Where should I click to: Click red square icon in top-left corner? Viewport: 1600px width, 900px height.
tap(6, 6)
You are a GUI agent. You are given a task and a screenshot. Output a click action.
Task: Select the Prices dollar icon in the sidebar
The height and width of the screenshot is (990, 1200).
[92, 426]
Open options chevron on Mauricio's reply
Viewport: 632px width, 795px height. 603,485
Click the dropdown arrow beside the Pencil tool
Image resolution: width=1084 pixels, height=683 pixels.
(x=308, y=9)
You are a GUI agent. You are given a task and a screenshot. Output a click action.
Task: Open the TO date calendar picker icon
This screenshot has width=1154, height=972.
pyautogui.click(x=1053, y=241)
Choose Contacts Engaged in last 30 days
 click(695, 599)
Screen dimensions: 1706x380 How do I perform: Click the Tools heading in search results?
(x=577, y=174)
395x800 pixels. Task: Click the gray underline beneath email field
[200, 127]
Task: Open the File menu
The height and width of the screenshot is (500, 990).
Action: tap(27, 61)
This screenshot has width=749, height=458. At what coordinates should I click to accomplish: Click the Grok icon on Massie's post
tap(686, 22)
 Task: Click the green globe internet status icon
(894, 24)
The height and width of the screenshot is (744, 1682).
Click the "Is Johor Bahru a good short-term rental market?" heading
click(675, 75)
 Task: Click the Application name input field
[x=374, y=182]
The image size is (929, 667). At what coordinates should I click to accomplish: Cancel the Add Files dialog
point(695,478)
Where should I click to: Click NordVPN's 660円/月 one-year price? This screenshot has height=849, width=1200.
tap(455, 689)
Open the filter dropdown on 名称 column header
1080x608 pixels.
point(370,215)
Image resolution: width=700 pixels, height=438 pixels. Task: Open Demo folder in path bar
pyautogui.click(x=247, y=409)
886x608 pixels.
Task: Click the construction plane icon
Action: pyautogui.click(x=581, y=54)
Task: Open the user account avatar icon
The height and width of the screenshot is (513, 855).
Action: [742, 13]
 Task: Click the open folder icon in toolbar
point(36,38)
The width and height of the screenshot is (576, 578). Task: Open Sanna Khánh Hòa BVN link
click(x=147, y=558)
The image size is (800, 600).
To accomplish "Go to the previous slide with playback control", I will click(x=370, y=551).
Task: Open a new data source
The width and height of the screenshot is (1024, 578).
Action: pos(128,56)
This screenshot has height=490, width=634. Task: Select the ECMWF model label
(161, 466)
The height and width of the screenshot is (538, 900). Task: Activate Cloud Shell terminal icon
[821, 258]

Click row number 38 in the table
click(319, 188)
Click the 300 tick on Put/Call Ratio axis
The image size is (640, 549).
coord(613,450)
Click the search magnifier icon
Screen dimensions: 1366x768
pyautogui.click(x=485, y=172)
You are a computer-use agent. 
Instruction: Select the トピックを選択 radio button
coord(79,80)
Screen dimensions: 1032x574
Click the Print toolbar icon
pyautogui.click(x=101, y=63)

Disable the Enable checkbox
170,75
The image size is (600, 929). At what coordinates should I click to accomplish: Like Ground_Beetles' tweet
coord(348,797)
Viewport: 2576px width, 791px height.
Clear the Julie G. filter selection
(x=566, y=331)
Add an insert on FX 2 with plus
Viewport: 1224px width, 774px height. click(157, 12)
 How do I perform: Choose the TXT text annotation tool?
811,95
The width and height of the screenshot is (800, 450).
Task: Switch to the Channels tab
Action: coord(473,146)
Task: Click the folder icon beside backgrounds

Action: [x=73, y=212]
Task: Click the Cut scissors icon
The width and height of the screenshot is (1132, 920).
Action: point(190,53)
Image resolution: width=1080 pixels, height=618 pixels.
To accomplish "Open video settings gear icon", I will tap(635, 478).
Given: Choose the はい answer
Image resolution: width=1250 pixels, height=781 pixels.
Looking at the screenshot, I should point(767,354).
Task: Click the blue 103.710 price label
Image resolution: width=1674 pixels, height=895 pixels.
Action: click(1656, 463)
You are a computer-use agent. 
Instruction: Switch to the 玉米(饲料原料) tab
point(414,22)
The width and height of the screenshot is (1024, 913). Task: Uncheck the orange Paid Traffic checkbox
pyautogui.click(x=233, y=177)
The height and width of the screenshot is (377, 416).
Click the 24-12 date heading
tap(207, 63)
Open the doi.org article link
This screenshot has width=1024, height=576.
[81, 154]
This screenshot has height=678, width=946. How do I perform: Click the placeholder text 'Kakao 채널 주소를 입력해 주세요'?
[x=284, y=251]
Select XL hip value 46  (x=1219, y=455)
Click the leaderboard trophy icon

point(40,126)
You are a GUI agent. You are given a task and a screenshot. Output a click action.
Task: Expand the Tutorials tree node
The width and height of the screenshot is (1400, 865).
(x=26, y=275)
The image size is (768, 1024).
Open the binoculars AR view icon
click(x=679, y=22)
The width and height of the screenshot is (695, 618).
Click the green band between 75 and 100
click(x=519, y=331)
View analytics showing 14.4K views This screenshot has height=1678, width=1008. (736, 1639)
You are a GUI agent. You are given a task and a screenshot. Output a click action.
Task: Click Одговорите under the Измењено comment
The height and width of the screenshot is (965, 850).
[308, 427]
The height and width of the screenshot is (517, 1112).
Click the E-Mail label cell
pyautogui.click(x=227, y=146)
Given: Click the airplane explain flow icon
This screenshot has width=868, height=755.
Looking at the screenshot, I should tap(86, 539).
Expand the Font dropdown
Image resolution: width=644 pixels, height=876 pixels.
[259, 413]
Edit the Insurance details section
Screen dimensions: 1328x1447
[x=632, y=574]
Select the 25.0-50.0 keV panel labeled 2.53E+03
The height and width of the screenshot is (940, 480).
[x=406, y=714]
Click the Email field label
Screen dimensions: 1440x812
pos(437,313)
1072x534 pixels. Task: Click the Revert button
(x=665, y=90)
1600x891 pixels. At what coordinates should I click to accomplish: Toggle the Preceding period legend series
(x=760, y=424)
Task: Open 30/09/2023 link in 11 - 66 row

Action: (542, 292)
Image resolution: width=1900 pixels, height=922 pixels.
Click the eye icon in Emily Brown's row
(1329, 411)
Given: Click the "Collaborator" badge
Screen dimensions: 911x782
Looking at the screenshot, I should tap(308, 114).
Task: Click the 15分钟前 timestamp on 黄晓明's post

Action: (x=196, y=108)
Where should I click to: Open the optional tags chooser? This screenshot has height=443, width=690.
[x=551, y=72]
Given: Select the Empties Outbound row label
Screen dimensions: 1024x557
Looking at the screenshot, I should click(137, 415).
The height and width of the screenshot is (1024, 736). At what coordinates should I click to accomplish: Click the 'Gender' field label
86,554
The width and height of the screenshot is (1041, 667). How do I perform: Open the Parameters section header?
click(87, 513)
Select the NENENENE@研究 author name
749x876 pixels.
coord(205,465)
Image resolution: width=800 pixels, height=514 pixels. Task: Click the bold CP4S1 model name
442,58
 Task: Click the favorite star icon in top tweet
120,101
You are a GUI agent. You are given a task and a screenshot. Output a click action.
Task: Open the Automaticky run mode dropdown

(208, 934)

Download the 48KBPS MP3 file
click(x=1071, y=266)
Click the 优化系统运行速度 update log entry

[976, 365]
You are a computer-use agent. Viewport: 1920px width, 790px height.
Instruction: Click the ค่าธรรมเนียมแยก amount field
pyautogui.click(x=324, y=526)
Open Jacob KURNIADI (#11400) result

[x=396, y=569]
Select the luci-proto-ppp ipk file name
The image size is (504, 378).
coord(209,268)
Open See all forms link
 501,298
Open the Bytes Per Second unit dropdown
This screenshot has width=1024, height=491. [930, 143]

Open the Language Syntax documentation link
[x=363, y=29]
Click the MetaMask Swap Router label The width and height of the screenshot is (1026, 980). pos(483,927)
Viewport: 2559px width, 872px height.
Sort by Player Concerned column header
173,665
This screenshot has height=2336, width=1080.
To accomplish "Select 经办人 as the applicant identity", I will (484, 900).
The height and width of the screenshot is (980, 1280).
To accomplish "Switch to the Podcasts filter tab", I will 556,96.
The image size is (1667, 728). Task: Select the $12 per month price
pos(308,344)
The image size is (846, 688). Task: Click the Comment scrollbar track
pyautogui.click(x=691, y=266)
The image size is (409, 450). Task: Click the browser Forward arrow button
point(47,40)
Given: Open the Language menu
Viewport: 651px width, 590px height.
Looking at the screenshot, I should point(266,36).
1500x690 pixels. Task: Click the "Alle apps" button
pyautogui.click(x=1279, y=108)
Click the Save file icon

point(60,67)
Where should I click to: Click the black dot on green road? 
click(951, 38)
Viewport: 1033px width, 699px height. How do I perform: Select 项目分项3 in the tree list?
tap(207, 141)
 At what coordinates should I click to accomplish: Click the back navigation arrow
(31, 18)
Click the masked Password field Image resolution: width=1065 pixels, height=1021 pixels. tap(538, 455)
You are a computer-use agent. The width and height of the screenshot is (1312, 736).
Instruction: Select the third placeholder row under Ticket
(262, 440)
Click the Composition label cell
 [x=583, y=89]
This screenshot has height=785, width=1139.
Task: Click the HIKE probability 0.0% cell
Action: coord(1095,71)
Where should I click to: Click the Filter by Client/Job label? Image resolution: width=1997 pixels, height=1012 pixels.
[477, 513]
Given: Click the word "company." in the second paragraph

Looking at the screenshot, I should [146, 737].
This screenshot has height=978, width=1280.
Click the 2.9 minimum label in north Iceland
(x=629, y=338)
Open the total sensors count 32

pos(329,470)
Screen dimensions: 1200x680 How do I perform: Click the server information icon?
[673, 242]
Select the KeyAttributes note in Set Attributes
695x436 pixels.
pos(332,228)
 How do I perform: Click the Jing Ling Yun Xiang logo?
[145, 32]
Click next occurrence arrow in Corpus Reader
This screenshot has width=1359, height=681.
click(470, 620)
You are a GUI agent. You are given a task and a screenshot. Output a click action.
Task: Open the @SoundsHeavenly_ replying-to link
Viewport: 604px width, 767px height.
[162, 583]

- - - - -

■ WHAT YOU NEED TO DO: Return an exact copy of only the lines from the one with "Screen dimensions: 1200x680" through the end of the listing above, both included.

■ OUTPUT FOR THIS EXERCISE:
Screen dimensions: 1200x680 How do I perform: Click the server information icon?
[673, 242]
Select the KeyAttributes note in Set Attributes
695x436 pixels.
pos(332,228)
 How do I perform: Click the Jing Ling Yun Xiang logo?
[145, 32]
Click next occurrence arrow in Corpus Reader
This screenshot has width=1359, height=681.
click(470, 620)
You are a GUI agent. You are given a task and a screenshot. Output a click action.
Task: Open the @SoundsHeavenly_ replying-to link
Viewport: 604px width, 767px height.
[162, 583]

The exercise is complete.